9.5. It is a condition of the contract that the Customer is contracting as principal and not as agent of another person, firm or company and the Customer shall not without MCE’s written consent assign all or any of its rights or obligations under the contract.
 
10. Confidentiality
 
The Customer must keep secret and confidential all information received from MCE and/or its affiliated companies in the context of the business relationship and refrain from disclosing it to third parties.

11. Jurisdiction and Governing Law, Place of fulfillment
11.1. Place of fulfillment for payment and deliveries is Düsseldorf. Exclusive place of jurisdiction is Düsseldorf.
11.2. The contract shall be governed by and construed in accordance with the laws of the Federal Republic of Germany with the exclusion of the rules of conflict of laws of the German Private International Law. The application of the UN-Convention on International Sales of Goods of April 11, 1980 is excluded.
 
Annex for services provided by the Semiconductor Solutions Division of MCE
 
MCE offers services for the semiconductor industry that include the recovery and refining of precious metal residues (“Recovery Services”) which could be on the parts of Customers.

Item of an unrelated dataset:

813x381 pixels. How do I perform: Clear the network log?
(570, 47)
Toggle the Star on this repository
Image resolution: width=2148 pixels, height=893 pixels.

In case Customer is interested in Recovery Services, Customer is required to specifically order Recovery Services in the relevant order. In such case the parties will enter into a separate service agreement regarding Recovery Services which will include the fees associated with such Recovery Services. If Customer does not specifically order Recovery Services, MCE will assume that Customer waives its claim for restitution and will consider Customer’s behavior as acceptance of transfer of ownership of the precious metal residues to MCE.